## Begin Document

The third factor is whether the foreign state requires the hiring of public
employees and pays their salaries. See Filler, 378 F. 3d at 217; European Cmty.,
139
764 F.3d at 145-46 (finding this element satisfied where the employees’ pay was
indirectly financed by nation states). An individual need not be a public employee
of the member state to fulfill this factors. Id. at 146. The Court acknowledges that
the Partnership had no direct employees. As set forth above in the Court’s factual
findings, however, the preponderance of the evidence demonstrates that the key
personnel who directed the Foundation (and thus the Partnership) and who were
within the New York Foundation and were actually making decisions for it
(including managing the Partnership on a day-to-day basis) were put in place by
Iranian officials—including Iran’s U.N. Ambassador—directly on instructions from
the Ayatollah, or through Iran’s agents or instrumentalities—the Iranian
Foundation and Bank Melli. Furthermore, it is undisputed that the New York
Foundation’s partner in the Partnership—Assa—was owned and controlled by Bank
Mellis and thus the Government of Iran.
The Fourth factor is whether the entity holds exclusive rights to some right
in Iran. Filler, 378 F. 3d at 217. This factor has been given broad meaning. See
European Cmty., 764 F.3d at 146 (explaining that this factor includes the right to
issue bank notes); In re Terrorist Attacks on September 11, 2001, 538 F.3d 71, 86
(2d Cir. 2008), abrogated on other grounds by Samatar v. Yousuf, 560 U.S. 305
(2010) (this element is satisfied when the entity held the ‘sole authority” to collect
and distribute charity to Bosnia for the foreign state); Peninsula Asset Mgmt., 476
F.3d at 143 (the right to receive periodic reports from a financial institution that it
oversees); Corporacion Mexicana De Mantenimiento Integral, 832 F.3d at 117 (it
140
includes the right to exploit natural resources); Murphy v. Korea Asset Mgmt.
Corp., 421 F. Supp. 2d 627, 644 (S.D.N.Y. 2005), aff’d, 190 F. App’x 43 (2d Cir. 2006)
(this right includes the right to dispose of non-performing loans). It is unclear
whether this factor is met. However, that is because the very participation of Iran
has been concealed; it is therefore difficult to know what rights the Partnership
might have in Iran. It is relevant that this Court has found that control of the
Partnership may be traced through the Iranian Foundation, and it is known from
the Legal Bill of Charter of that entity that it holds various rights to, inter alia,
Pahlavi property. 80
The fifth and final factor is how the Partnership is treated under Iranian law.
An entity is an “organ” if it is treated as part of the foreign state under its laws. See
Corporacion Mexicana, 832 F.3d at 117 (finding that an entity had been treated as a
government entity in Mexico when Mexican courts found that it could not be forced
to arbitrate because it was part of the Mexican government); European Cmty., 764
F.3d at 146 (finding that the “government entity” factor was met for a multinational
entity which had been authorized by several nations to exercise government powers
in their stead). The evidence at trial supports that the Partnership was and is
treated as an asset of the Iranian Foundation and Bank Melli, and it is reasonable
to infer that whatever Iranian laws apply to those entities apply to their progeny
(i.e., the Partnership).
80
That document also shows the Iranian Foundation oversees a global mission to pursue Iranian interests.

## End Document
## Begin Recorded information

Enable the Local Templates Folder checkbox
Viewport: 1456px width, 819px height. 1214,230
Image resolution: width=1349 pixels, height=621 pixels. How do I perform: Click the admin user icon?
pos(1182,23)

## End Recorded information

§ **Directions**:
A) According to the opinion, what kind of employees did the Partnership lack?
B) Rewrite the opinion's passage from "An entity is" up to and including "(i.e., the Partnership).", swapping "Partnership" for "Joint Venture".
C) Why, according to the opinion, is it unclear whether the fourth factor is met?
The listing isn't needed for any of these tasks.

§ **Results of the exercise**:
A) The Partnership had no direct employees.

B)
An entity is an “organ” if it is treated as part of the foreign state under its laws. See
Corporacion Mexicana, 832 F.3d at 117 (finding that an entity had been treated as a
government entity in Mexico when Mexican courts found that it could not be forced
to arbitrate because it was part of the Mexican government); European Cmty., 764
F.3d at 146 (finding that the “government entity” factor was met for a multinational
entity which had been authorized by several nations to exercise government powers
in their stead). The evidence at trial supports that the Joint Venture was and is
treated as an asset of the Iranian Foundation and Bank Melli, and it is reasonable
to infer that whatever Iranian laws apply to those entities apply to their progeny
(i.e., the Joint Venture).

C) Iran's very participation has been concealed. That makes it difficult to know what rights the Partnership might have in Iran.